The Great Change of William Wilberforce
In the autumn of 1785, William Wilberforce was a twenty-five-year-old member of Parliament — wealthy, witty, and restless. He had everything London's high society could offer: dinner parties, gambling tables, political influence. Yet something gnawed at him. During a journey across the French countryside with his former schoolmaster Isaac Milner, Wilberforce began reading Philip Doddridge's The Rise and Progress of Religion in the Soul. The words cracked something open.
For months, Wilberforce wrestled with what he called "the great change." He wept. He could not sleep. His mind, so long fixed on ambition and pleasure, was being reoriented by the Spirit of God. He seriously considered leaving politics altogether to enter ministry.
But the transformation the Spirit worked in Wilberforce was not escape from the world — it was resurrection within it.

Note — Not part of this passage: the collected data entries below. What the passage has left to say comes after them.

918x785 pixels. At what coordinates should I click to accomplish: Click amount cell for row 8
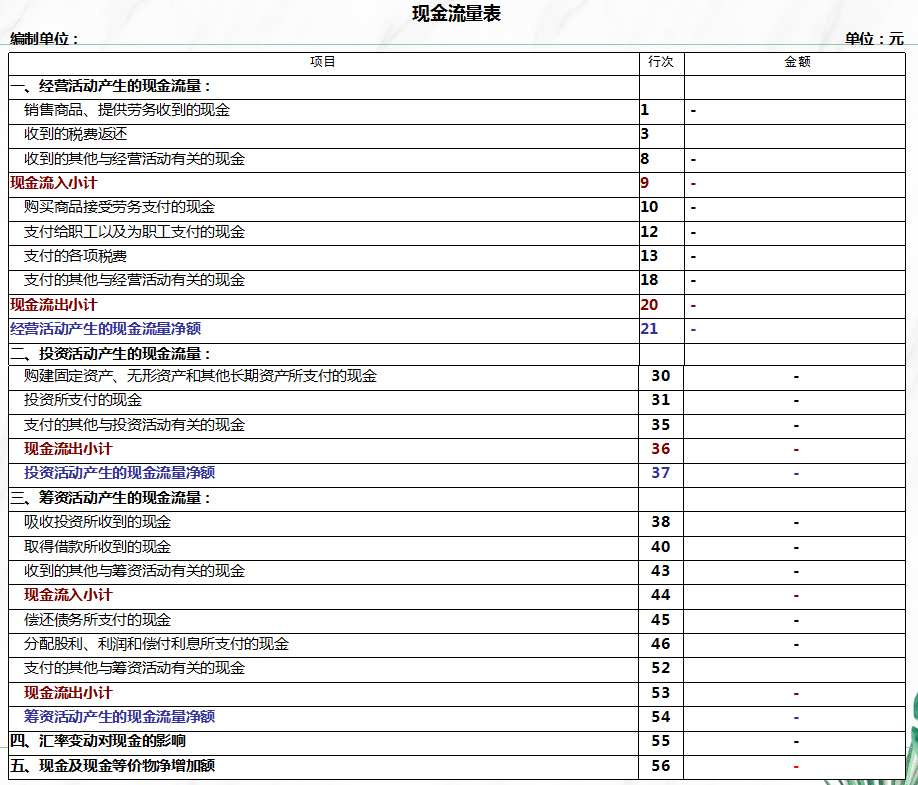pyautogui.click(x=795, y=160)
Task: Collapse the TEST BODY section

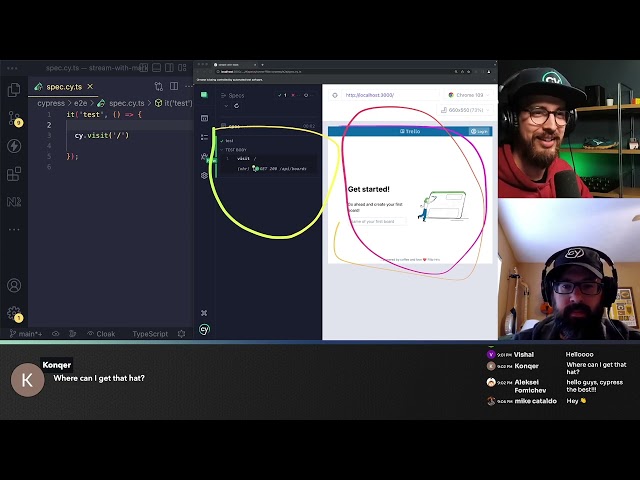Action: tap(233, 150)
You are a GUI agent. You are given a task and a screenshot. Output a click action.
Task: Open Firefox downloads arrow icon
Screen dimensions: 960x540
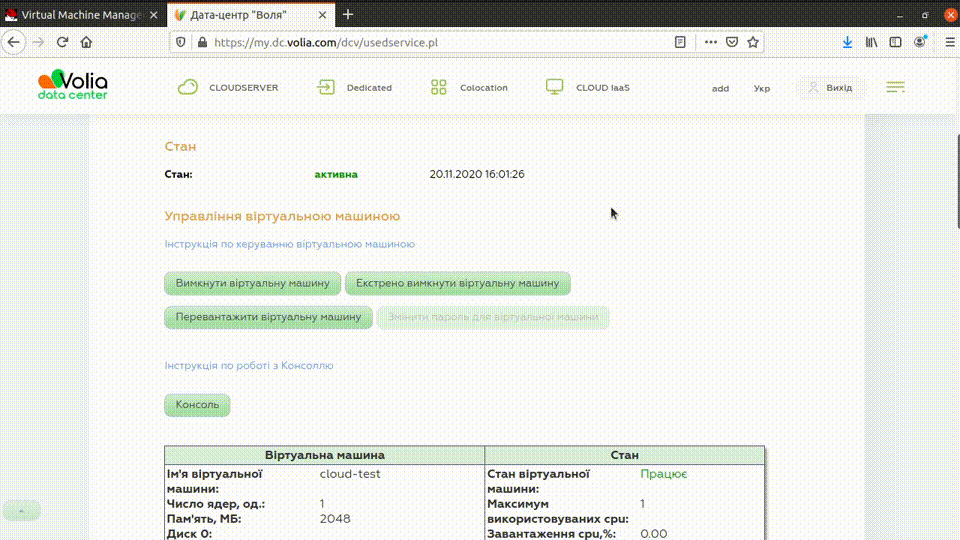coord(847,43)
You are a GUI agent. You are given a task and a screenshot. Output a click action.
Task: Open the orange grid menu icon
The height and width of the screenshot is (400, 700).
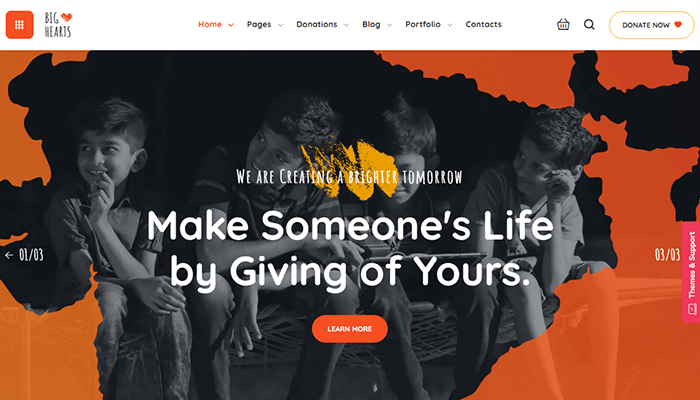tap(19, 25)
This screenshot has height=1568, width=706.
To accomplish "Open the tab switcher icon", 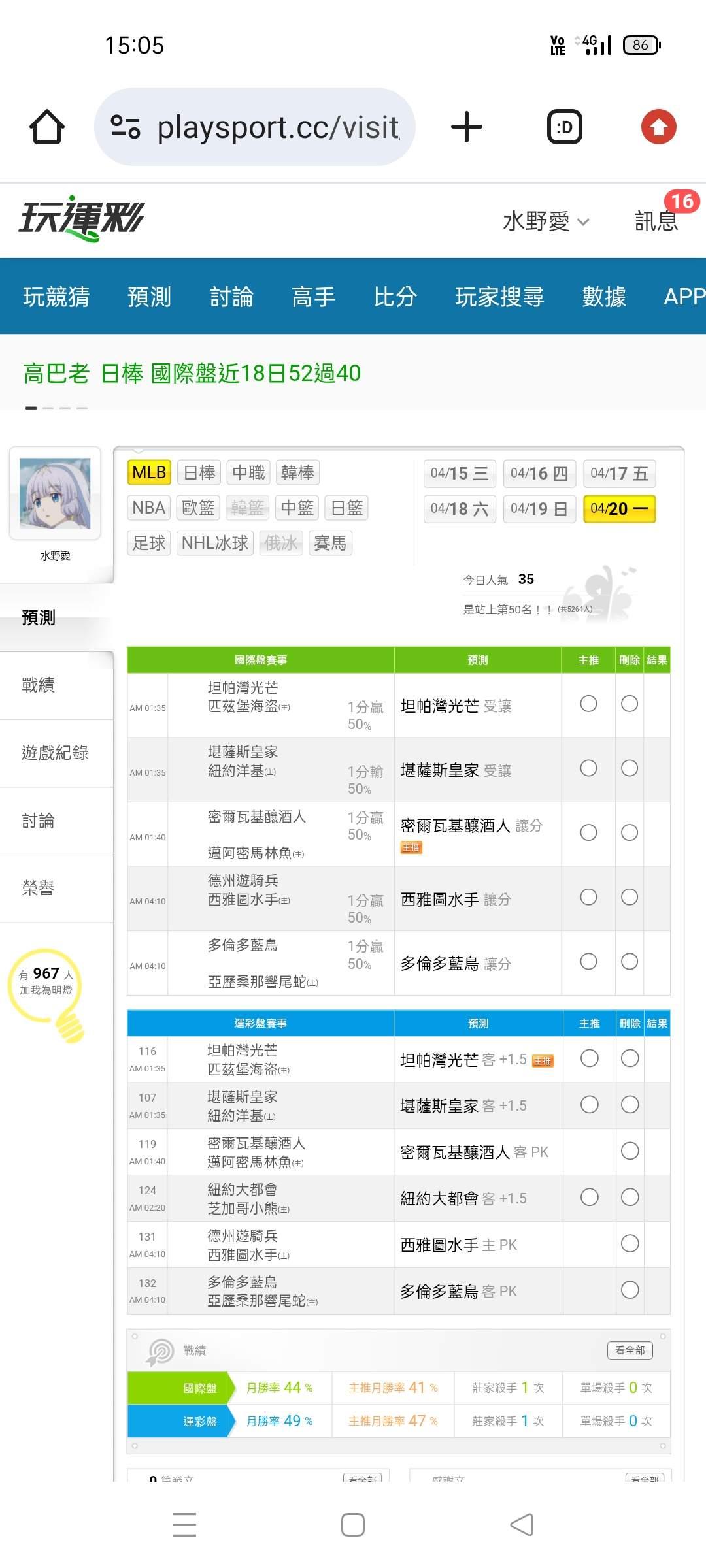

Where his mind had once been set on the flesh — on status, comfort, and self-advancement — the Spirit planted something altogether different: a burning conviction that every enslaved person bore the image of God. That conviction sustained him through twenty years of parliamentary defeat before the slave trade was finally abolished in 1807.
Paul tells the Romans that the mind set on the Spirit is life and peace. Wilberforce discovered exactly that. The same Spirit who raised Christ from the dead took a restless young politician and filled his mortal body with a purpose that outlasted every setback. The flesh offered Wilberforce a comfortable career. The Spirit gave him a calling — and with it, life.